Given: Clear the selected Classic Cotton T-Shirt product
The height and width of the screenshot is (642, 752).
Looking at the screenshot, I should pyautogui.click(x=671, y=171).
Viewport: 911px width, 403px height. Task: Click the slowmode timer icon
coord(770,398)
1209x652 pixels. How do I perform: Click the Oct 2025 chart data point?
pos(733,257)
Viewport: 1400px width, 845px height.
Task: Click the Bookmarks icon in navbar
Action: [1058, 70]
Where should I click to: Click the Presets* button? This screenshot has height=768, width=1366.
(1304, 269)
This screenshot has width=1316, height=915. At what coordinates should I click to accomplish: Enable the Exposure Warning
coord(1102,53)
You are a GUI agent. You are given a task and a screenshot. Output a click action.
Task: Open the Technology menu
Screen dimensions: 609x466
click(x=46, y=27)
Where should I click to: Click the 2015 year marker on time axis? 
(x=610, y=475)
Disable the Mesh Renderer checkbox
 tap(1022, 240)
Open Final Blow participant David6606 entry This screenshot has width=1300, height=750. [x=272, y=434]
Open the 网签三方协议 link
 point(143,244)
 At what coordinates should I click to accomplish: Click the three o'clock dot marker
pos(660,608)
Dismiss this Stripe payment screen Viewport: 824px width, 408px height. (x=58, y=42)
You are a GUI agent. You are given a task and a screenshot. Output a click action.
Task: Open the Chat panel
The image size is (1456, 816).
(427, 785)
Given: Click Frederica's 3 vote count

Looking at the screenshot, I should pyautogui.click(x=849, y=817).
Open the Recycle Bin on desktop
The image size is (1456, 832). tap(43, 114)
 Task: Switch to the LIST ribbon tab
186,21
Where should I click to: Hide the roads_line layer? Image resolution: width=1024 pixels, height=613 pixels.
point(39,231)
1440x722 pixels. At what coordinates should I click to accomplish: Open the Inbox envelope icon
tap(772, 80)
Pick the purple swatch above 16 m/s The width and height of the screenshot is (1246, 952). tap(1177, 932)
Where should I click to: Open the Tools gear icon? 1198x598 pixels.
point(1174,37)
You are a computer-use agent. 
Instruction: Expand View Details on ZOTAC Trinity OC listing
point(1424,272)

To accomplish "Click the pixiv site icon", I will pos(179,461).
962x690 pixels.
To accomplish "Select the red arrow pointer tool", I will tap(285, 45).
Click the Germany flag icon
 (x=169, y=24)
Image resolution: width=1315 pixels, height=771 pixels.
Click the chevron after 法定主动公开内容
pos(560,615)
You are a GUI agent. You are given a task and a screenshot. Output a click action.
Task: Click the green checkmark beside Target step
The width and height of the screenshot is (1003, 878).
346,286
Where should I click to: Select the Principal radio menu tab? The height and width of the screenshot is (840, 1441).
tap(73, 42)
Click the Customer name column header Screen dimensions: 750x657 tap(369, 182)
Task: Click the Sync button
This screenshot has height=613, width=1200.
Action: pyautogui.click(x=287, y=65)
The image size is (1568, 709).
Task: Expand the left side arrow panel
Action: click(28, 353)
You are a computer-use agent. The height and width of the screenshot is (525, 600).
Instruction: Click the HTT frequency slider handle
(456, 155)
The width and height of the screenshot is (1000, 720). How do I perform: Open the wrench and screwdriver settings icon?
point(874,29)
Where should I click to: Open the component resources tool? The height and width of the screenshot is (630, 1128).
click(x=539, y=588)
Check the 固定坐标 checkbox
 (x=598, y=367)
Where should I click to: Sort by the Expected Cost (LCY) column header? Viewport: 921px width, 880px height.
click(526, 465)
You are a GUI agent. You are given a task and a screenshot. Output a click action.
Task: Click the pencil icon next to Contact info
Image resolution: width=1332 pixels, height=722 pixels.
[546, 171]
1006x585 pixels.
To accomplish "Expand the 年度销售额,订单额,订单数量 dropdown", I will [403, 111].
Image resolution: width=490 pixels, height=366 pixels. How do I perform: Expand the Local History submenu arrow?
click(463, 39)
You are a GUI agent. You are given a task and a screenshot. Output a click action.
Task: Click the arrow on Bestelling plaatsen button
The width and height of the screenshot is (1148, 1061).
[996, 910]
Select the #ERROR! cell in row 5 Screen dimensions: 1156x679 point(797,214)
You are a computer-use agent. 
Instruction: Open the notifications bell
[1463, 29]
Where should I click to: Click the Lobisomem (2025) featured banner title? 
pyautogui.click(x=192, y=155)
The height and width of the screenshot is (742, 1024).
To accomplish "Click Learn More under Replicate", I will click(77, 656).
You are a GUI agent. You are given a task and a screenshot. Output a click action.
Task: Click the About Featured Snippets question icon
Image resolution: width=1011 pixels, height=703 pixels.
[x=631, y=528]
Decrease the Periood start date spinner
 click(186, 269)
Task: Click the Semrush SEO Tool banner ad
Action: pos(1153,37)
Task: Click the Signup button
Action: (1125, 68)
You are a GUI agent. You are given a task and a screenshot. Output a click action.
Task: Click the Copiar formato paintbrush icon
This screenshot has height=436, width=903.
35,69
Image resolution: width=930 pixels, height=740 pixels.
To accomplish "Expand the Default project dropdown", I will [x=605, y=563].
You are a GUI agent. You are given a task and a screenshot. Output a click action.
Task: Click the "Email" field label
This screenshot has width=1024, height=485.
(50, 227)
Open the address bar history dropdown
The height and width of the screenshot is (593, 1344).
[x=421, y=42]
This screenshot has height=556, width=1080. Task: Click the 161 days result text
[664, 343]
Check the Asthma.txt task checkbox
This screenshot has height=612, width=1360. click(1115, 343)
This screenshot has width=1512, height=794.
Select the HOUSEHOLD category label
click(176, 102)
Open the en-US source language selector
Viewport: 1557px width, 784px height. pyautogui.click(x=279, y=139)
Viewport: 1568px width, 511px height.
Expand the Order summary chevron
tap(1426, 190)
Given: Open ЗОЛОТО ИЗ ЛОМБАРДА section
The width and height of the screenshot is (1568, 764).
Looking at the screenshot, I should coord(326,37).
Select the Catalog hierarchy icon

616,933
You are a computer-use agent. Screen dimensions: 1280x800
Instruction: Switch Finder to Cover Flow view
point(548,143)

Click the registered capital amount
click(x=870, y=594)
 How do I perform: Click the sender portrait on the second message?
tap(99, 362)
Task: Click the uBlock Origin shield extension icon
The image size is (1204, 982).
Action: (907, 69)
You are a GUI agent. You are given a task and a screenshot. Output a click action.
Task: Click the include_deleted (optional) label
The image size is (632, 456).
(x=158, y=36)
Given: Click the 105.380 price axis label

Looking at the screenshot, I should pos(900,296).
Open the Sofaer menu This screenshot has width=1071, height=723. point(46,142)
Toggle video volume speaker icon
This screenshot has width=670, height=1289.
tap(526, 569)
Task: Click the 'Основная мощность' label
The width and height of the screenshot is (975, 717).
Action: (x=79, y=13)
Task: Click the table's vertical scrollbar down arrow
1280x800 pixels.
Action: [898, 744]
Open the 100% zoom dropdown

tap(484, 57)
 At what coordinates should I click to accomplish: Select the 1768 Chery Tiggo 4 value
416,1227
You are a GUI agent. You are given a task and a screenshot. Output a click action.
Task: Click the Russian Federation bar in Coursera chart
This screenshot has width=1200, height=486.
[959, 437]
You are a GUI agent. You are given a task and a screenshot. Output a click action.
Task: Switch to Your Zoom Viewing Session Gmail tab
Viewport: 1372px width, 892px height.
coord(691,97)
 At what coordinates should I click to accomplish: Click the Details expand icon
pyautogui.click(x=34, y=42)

### TASK GOAL:
Reproduce the material starting with the line that contains "The width and height of the screenshot is (1000, 720)." and going on through the line that contains "click(526, 465)", both included, with the requests. Multiply every coordinate in the answers by 2.25 and round each result to a whole number, rounding halves up.

### FINAL RESULT:
The width and height of the screenshot is (1000, 720). How do I perform: Open the wrench and screwdriver settings icon?
point(1967,65)
Where should I click to: Open the component resources tool? The height and width of the screenshot is (630, 1128).
click(x=1213, y=1323)
Check the 固定坐标 checkbox
 (x=1346, y=826)
Where should I click to: Sort by the Expected Cost (LCY) column header? Viewport: 921px width, 880px height.
click(1184, 1046)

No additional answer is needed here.